As Sam recalled feeling relieved and vindicated he also remembered still feeling scared because he didn’t know what might happen for the rest of the bus ride through the south.
This scene was a challenge to animate in Adobe Premiere Pro. I had the bus level and the background and figured it would be easy to simply reduce the size of the bus to animate it as it drove away. I had to adjust the scale and position of the but on the X and Y axis. When I first did it the bus was skidding all over the road and I adjusted the three perimeters. I wanted the bus to start at speed and then decelerate as it was further away.
I struggled four quite some time to try and get the three settings to work in sync, but the bus kept swerving all over the road. I finally realized I could move the center point of the bus image to the spot where I wanted the bus to be smallest. When I did that everything fell into place. It was an easy shot to accomplish once I figured out that key element. With the dialogue overlayed and the sound of the bus diving off the shot came alive.
This film is now on display at the Orange County Regional History Center (65 East Central Blvd Orlando FL) for the new exhibition, Yesterday This Was Home, about the 1920 Ocoee Voting Day Massacre. The exhibition is open until February 14, 2021. The 1920 Ocoee Massacre in Orange County, Florida, remains the largest incident of voting-day violence in United States history.
Events unfolded on Election Day 1920, when Mose Norman, a black U.S. citizen, attempted to exercise his legal right to vote in Ocoee and was turned away from the polls. That evening, a mob of armed white men came to the home of his friend, July Perry, in an effort to locate Norman. Shooting ensued. Perry was captured and eventually lynched. An unknown number of African American citizens were murdered, and their homes and community were burned to the ground. Most of the black population of Ocoee fled, never to return.

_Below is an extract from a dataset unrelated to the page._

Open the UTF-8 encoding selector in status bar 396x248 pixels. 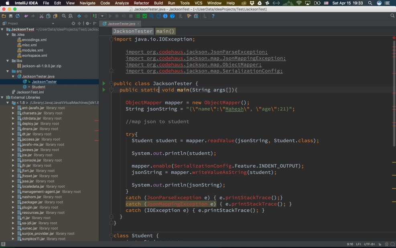369,244
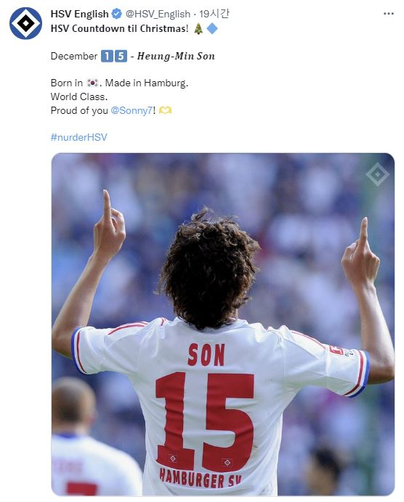Click the South Korea flag emoji
Screen dimensions: 404x502
pos(93,83)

This landmark exhibition will mark the 100-year remembrance of the Ocoee Massacre. The exhibition will explore not only this horrific time in our community’s history but also historical and recent incidents of racism, hatred, and terror, some right here at home.
The content will encourage reflection on a century of social transformation, the power of perspective, and the importance of exercising the right to vote, and will ask what lessons history can inspire moving forward.
To promote safe distancing, the museum has implemented new ticketing procedures for this special exhibition. For the run of the exhibition, the museum will have extended operating hours to create a safe viewing experience for a greater number of people. On Sundays the museum will open two hours earlier at 10 am. and stay open two hours earlier until 7 p.m. And on Thursdays, we will be open from 10 a.m. to 9 p.m.